The bearish interpretation: the fines are only the visible part; the real issue is customer trust, revenue leakage, higher compliance cost, and lower valuation multiples.
What Happened?
On May 22, 2026, the China Securities Regulatory Commission and seven other Chinese agencies released a plan to clean up illegal cross-border securities, futures, and fund business.[5] This is not a brand-new issue. Back in December 2022, China had already told Futu and UP Fintech to stop taking new mainland investors through illegal cross-border channels.[6]
The 2026 action is different because it puts the cleanup into a more explicit two-year framework:
This matters because a brokerage account that can only shrink is not the same as a normal account. It may still generate some activity for a while, but it cannot compound through new deposits and new purchases.
Why Did FUTU and TIGR Fall So Hard?
The headline fines are large, but they do not fully explain the stock reaction by themselves.
The real market question: Are investors looking at a temporary cleanup cost, or the forced removal of a high-margin growth channel?
That is the whole trade setup.
Futu vs. Tiger: Quick Comparison
Retail translation: Futu is the bigger, more profitable platform with the bigger proposed fine.
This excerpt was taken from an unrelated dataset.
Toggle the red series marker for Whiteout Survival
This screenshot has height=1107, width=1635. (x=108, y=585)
Tiger is smaller, cheaper-looking on some metrics, but the penalty and China narrative may feel heavier relative to its size.
The Simple Thesis
There are two ways to read the selloff.
The contained-damage view
FUTU and TIGR have already spent years expanding outside mainland China. Futu has moomoo in markets like Hong Kong, Singapore, Malaysia, Japan, the U.S., and Australia. Tiger has pushed Singapore, Hong Kong, Australia, and other international markets. If the mainland book is only low-teens exposure and runs off slowly, the selloff may have overreacted to a known regulatory issue.
What needs to be true:
Mainland revenue exposure is close to the disclosed account/asset exposure, not much higher.
International net new accounts and client assets keep growing.
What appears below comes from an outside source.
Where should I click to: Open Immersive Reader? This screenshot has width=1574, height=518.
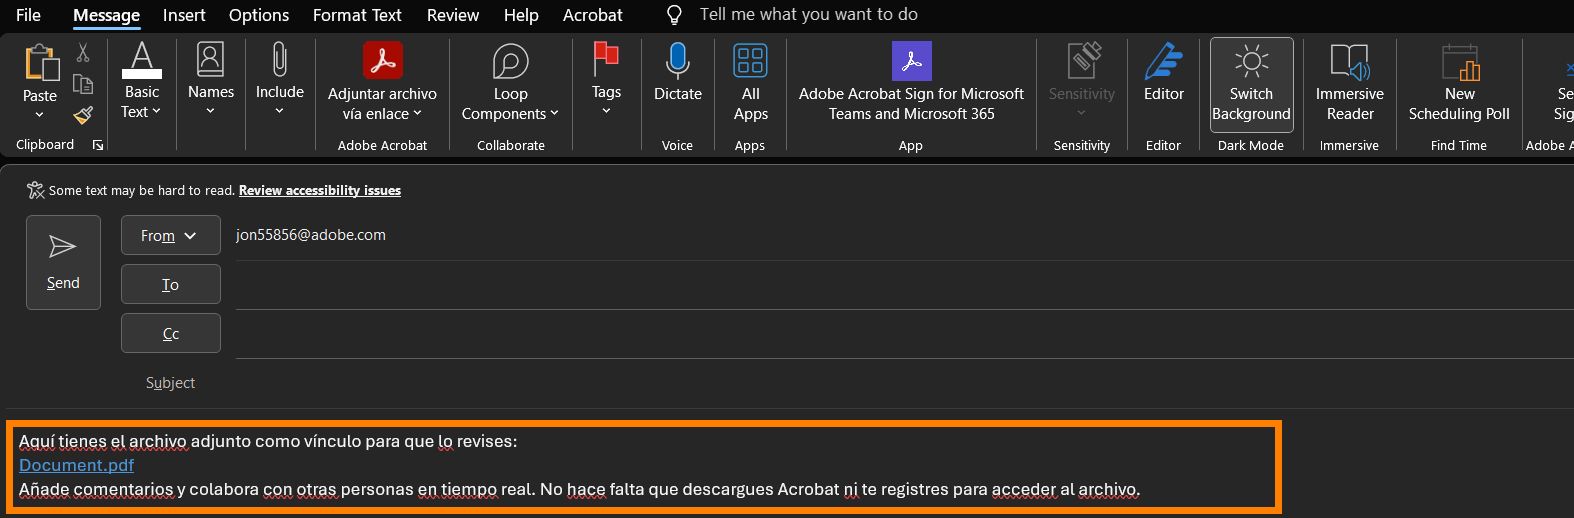click(1349, 82)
Hong Kong and Singapore clients do not panic-transfer assets.
The final Futu penalty is not worse than the proposed amount.
Compliance costs rise, but do not destroy margins.
The bigger-reset view
The fines may be only the easy part to model. The harder part is whether the most active mainland clients were more profitable than average. If they used options, margin, IPOs, fund products, and frequent trading more than other clients, then a 10-13% exposure metric could understate the profit hit.
What needs to be true:
Mainland clients are higher ARPU than average.
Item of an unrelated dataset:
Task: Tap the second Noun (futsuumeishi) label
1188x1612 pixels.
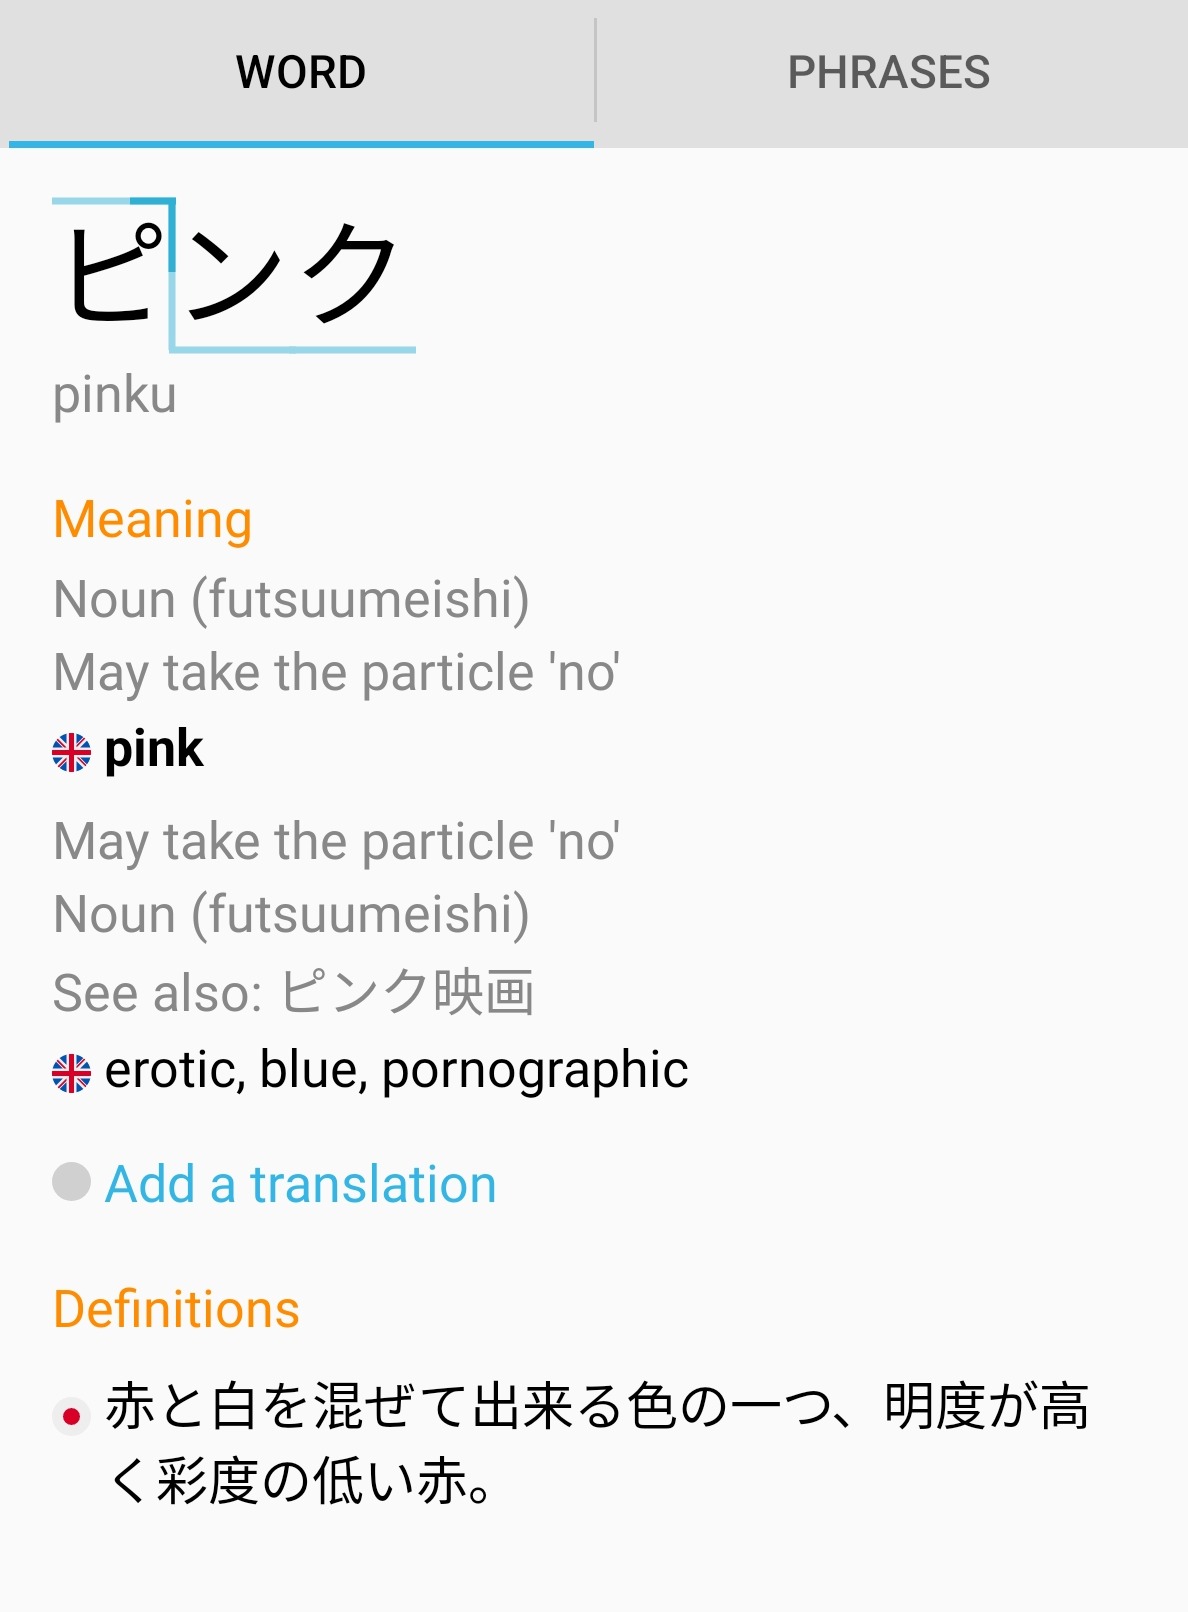Action: (291, 915)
Affected accounts sell down faster than expected.
Non-mainland clients start questioning platform safety.
Regulators outside China take a closer look.
The stocks keep a permanent “China fintech risk” discount.
What the Market Might Be Missing
Bullish miss: the fine is not the whole company
Futu and Tiger both reported strong FY2025 growth before the event. Futu’s FY2025 revenue rose 68.1%, funded accounts rose 39.6%, and client assets rose 65.9%.[9] Tiger’s FY2025 revenue rose 56.3%, customers with deposits rose 14.8%, and total account balance rose 45.7%.[10]
If most of that growth is now coming from outside mainland China, the market may be treating a shrinking legacy issue like a broken global franchise.
Bearish miss: funded accounts are not revenue
Futu disclosed that mainland China funded accounts were about 13% of total funded accounts. That does not tell us whether those accounts were 8%, 13%, 20%, or more of revenue. It also does not tell us whether they were high-margin users.
For Tiger, the 10% figure is client assets, not revenue. That is better than an account-count disclosure, but still incomplete.
This is the key retail investor trap: do not assume 10-13% exposure means exactly 10-13% earnings risk.
The Trader Setup
This is an event-driven setup with four clocks running at the same time.
For traders: The most important near-term data point is not the historical fine. It is whether management can give enough detail to calm the market on mainland revenue exposure, non-mainland account growth, and client asset retention.
For longer-term investors: The most important data point is whether these companies can keep growing client assets outside mainland China without giving back margin structure.
Watchlist: Winners, Losers, and Side Plays
This is not a ranked list. It is a research map.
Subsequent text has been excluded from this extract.